1

I am developing an infrastructure where developers can document their verification tests using Jupyter notebooks. One part of the infrastructure will be a python script that can convert their .ipynb files to .html files to provide public-facing documentation of their tests.

Using the nbconvert module does most of what I want, but I would like to allow citations and references in the final HTML file. I can use pypandoc to generate HTML text that converts the citations to proper inlined syntax and adds a References section:

from urllib import urlopen
import nbformat
import pypandoc
from nbconvert import MarkdownExporter

response = urlopen('SimpleExample.ipynb').read().decode()
notebook = nbformat.reads(response, as_version=4)
exporter = MarkdownExporter()
(body, resources) = exporter.from_notebook_node(notebook)

filters = ['pandoc-citeproc']
extra_args = ['--bibliography="ref.bib"',
              '--reference-links',
              '--csl=MWR.csl']
new_body = pypandoc.convert_text(body,
                                 'html',
                                 'md',
                                 filters=filters,
                                 extra_args=extra_args)

The problem is that this generated HTML loses all of the considerable formatting and other capabilities provided by nbconvert.HTMLExporter.

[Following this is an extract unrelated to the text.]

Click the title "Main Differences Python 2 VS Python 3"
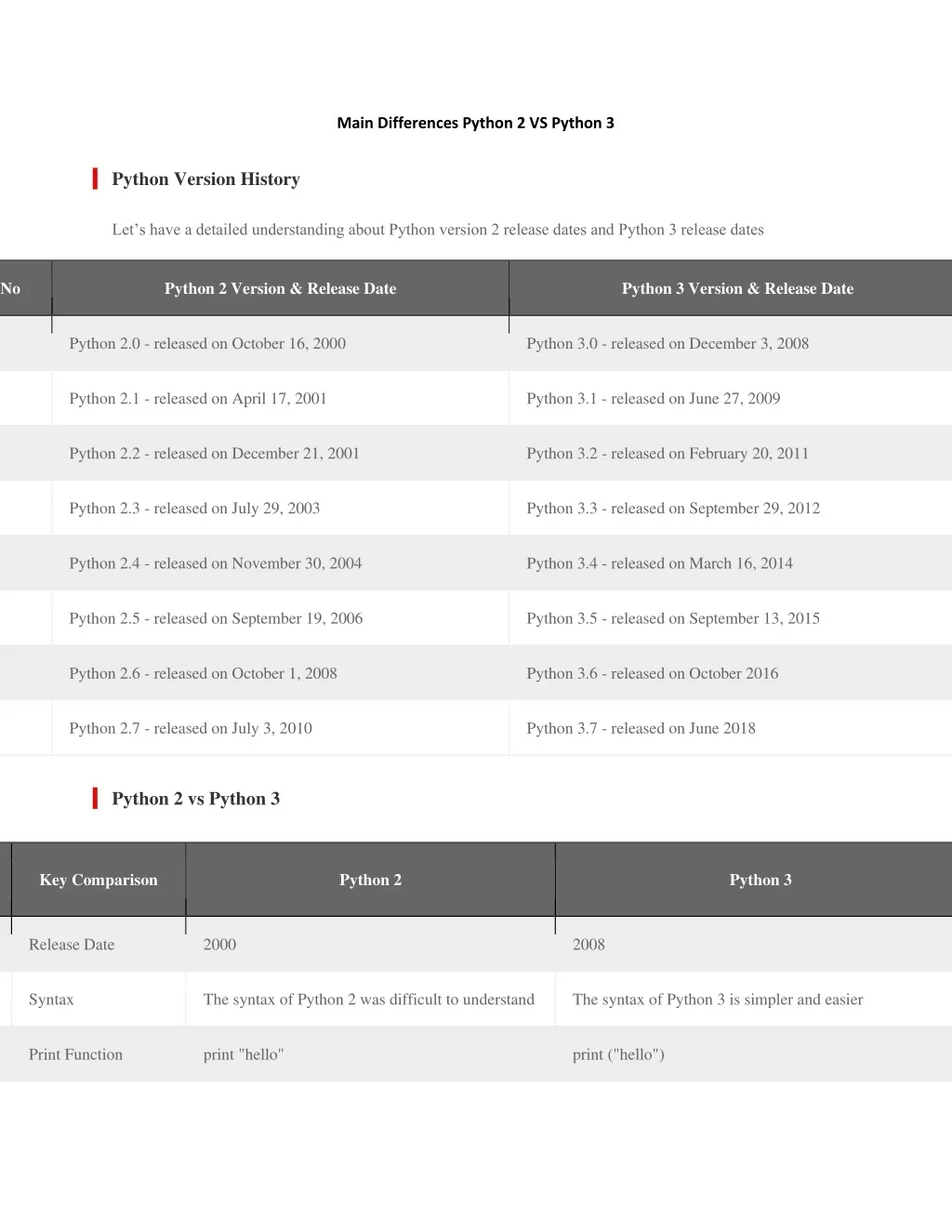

My question is, is there a straightforward way to merge the results of nbconvert.HTMLExporter and pypandoc.convert_text() such that I get mostly the former, with inline citations and a Reference section added from the latter?

Bill Spotz
  • 33
  • 5

1 Answers1

1

I don't know that this necessarily counts as "straightforward" but I was able to come up with a solution. It involves writing a class that inherits from nbconvert.preprocessors.Preprocessor and implements the preprocess(self, nb, resources) method. Here is what preprocess() does:

  1. Loop over every cell in the notebook and store a set of citation keys (these are of the form [@bibtex_key]
  2. Create a short body of text consisting of only these citation keys, each separated by '\n\n'
  3. Use the pandoc conversion above to generate HTML text from this short body of text. If num_cite is the number of citations, the first num_cite lines of the generated text will be the inline versions of the citations (e.g. '(Author, Year)'); the remaining lines will be the content of the references section.
  4. Go back through each cell and substitute the inline text of each citation for its key.
  5. Add a cell to the notebook with ## References
  6. Add a cell to the notebook with the content of the references section

Now, when an HTMLExporter, using this Preprocessor, converts a notebook, the results will have inline citations, a reference section, and all of the formatting you expect from the HTMLExporter.

Bill Spotz
  • 33
  • 5